> About this task
The answer must consist of every line in the records below that contains the string "agent".

> Stored data
.....

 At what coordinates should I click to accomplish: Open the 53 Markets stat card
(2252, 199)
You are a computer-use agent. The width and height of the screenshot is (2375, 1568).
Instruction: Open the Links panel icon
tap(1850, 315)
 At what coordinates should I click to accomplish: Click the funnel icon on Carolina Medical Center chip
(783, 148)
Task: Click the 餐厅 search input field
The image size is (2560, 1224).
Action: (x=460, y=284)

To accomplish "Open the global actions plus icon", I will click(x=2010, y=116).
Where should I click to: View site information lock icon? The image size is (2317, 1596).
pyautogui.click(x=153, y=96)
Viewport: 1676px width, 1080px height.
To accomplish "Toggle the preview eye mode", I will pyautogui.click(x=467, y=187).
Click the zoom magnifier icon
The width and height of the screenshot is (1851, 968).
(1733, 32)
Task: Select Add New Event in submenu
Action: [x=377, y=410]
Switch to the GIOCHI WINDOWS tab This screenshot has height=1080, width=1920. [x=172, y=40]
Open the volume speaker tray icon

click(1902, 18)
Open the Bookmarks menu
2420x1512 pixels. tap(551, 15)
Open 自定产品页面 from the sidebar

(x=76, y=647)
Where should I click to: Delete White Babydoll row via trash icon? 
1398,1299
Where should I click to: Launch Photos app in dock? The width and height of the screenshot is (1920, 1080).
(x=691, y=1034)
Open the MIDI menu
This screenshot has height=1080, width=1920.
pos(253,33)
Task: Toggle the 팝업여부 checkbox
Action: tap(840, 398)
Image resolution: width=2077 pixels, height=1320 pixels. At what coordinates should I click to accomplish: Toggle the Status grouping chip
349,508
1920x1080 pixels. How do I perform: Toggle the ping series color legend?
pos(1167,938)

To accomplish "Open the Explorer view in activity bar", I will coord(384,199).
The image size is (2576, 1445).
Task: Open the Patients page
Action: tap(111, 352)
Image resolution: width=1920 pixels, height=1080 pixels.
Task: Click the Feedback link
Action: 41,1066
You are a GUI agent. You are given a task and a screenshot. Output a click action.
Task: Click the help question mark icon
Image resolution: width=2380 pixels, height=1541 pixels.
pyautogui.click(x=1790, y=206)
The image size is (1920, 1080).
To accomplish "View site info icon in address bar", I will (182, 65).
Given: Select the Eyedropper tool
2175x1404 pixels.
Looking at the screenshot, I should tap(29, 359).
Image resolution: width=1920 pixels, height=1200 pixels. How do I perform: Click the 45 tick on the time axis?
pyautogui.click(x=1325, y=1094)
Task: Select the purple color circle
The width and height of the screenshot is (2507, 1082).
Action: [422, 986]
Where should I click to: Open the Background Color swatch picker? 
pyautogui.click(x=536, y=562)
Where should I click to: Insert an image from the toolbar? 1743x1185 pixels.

.....

> Output below
You are a computer-use agent. The width and height of the screenshot is (2375, 1568).
You are a GUI agent. You are given a task and a screenshot. Output a click action.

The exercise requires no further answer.